-- Exercise input follows --
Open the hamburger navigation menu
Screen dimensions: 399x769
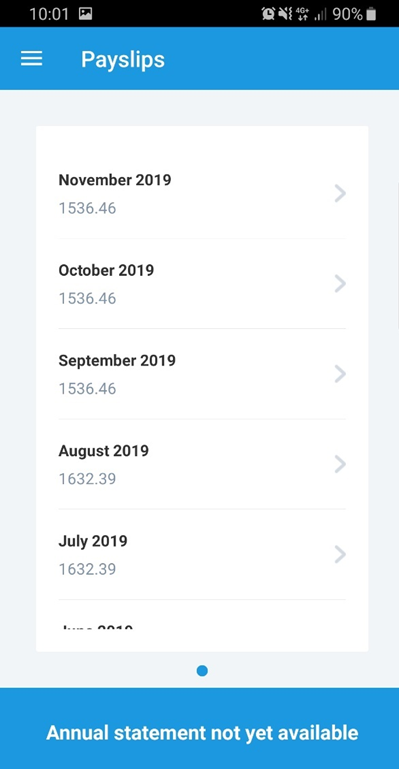click(x=31, y=59)
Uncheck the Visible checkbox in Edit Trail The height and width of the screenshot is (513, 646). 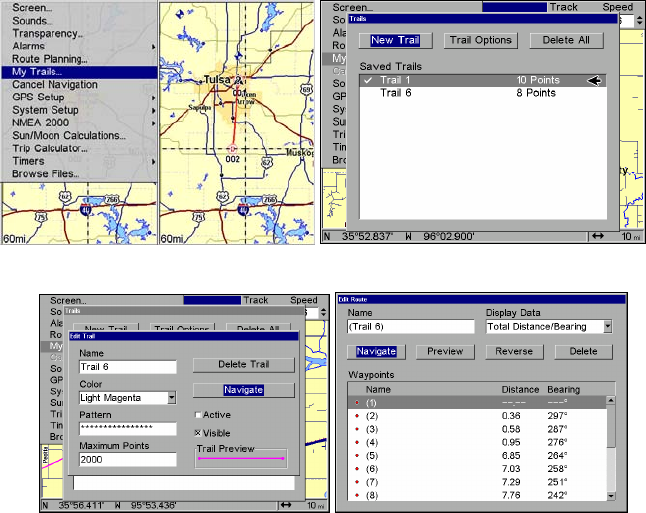(x=198, y=432)
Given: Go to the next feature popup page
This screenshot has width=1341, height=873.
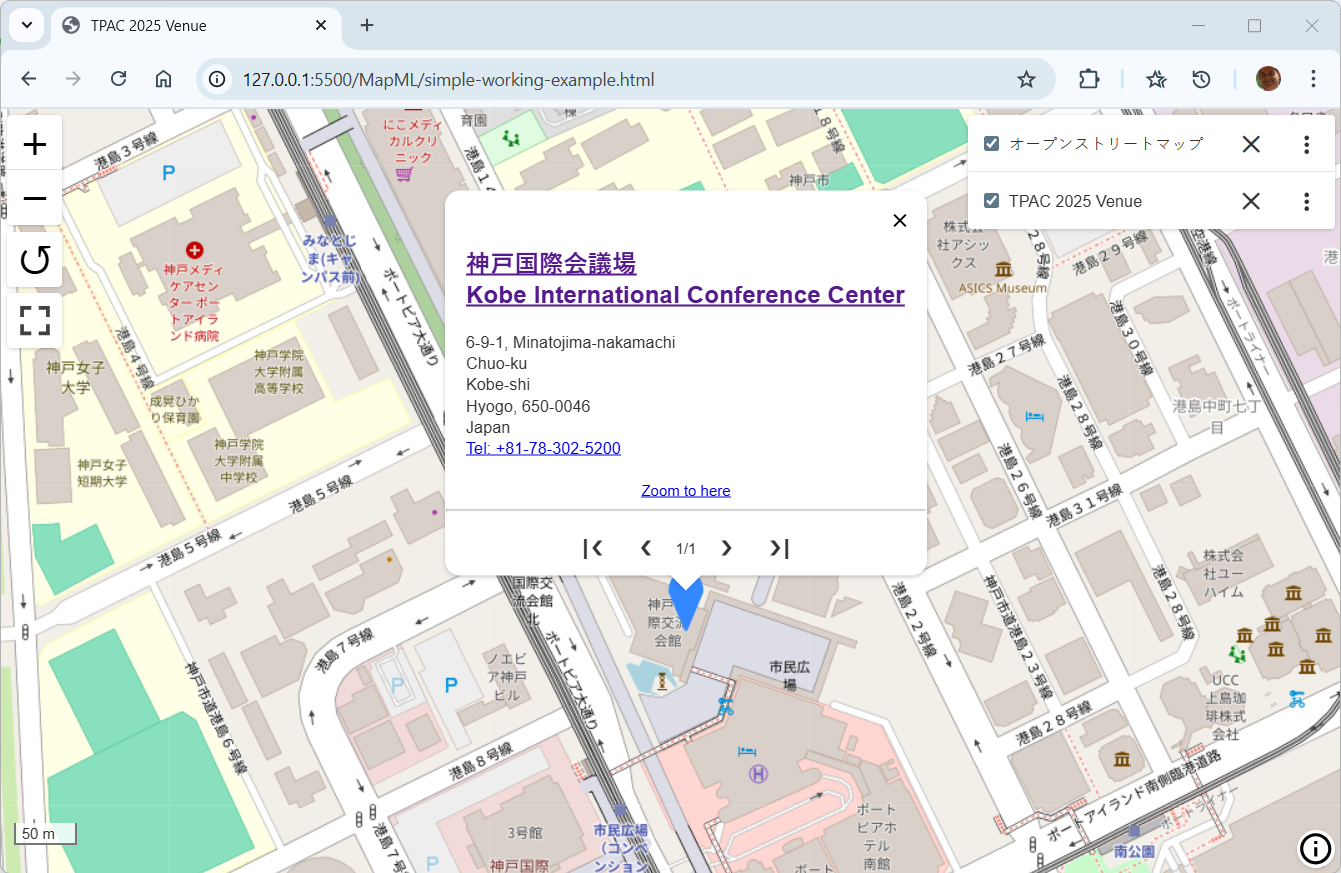Looking at the screenshot, I should pyautogui.click(x=726, y=548).
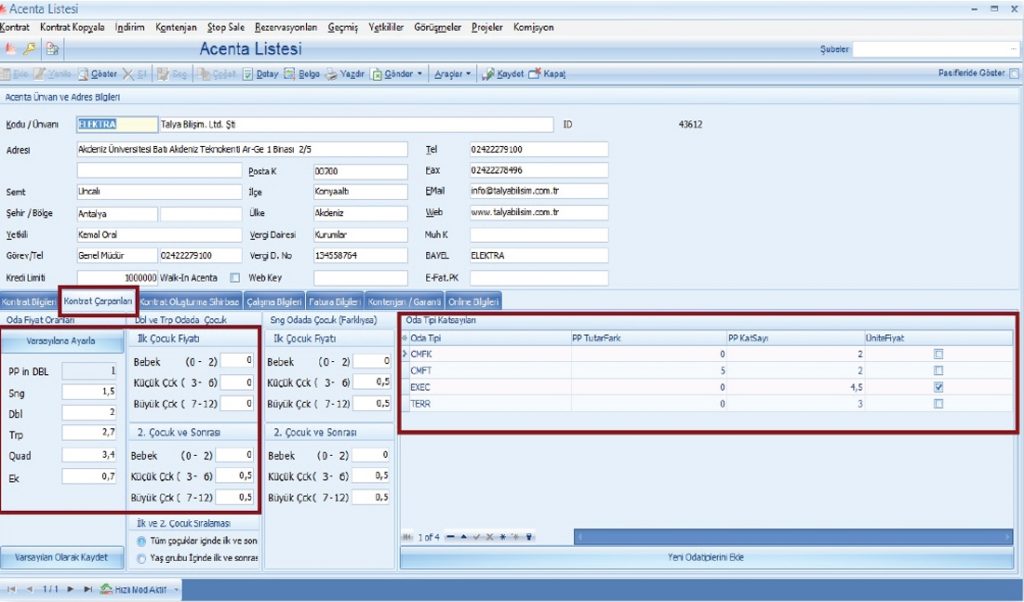1024x602 pixels.
Task: Click the EMail input field
Action: point(538,190)
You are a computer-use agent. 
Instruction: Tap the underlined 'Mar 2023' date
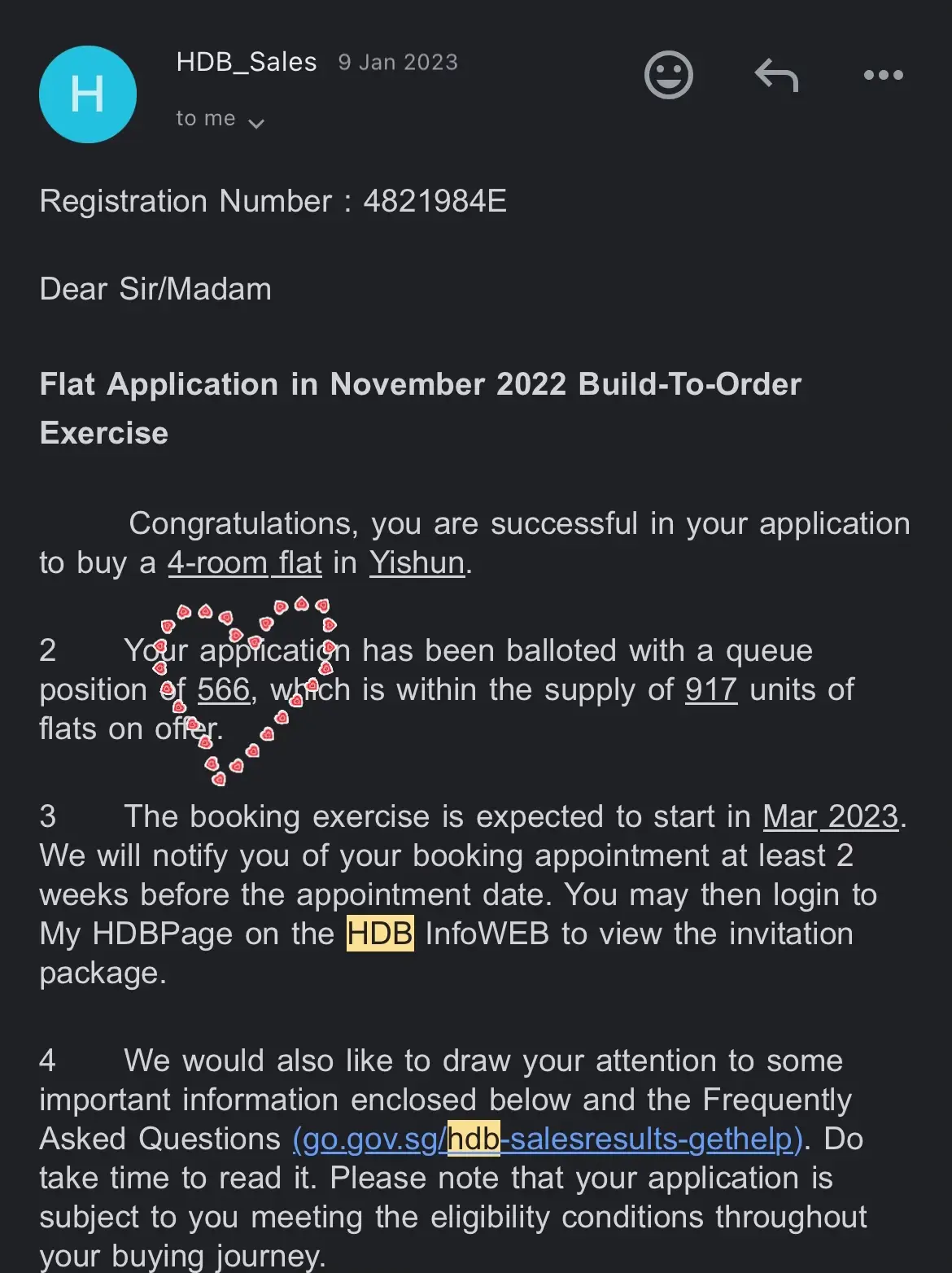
-- Exercise input concluded --
--- Work required ---
To answer, repeat exactly the lines from the line containing "This screenshot has width=1341, height=873." through the last line of the data above, leaving out all pictures.

--- Written solution ---
This screenshot has width=1341, height=873.
Looking at the screenshot, I should pyautogui.click(x=726, y=548).
1024x602 pixels.
Task: Click the EMail input field
Action: point(538,190)
You are a computer-use agent. 
Instruction: Tap the underlined 'Mar 2023' date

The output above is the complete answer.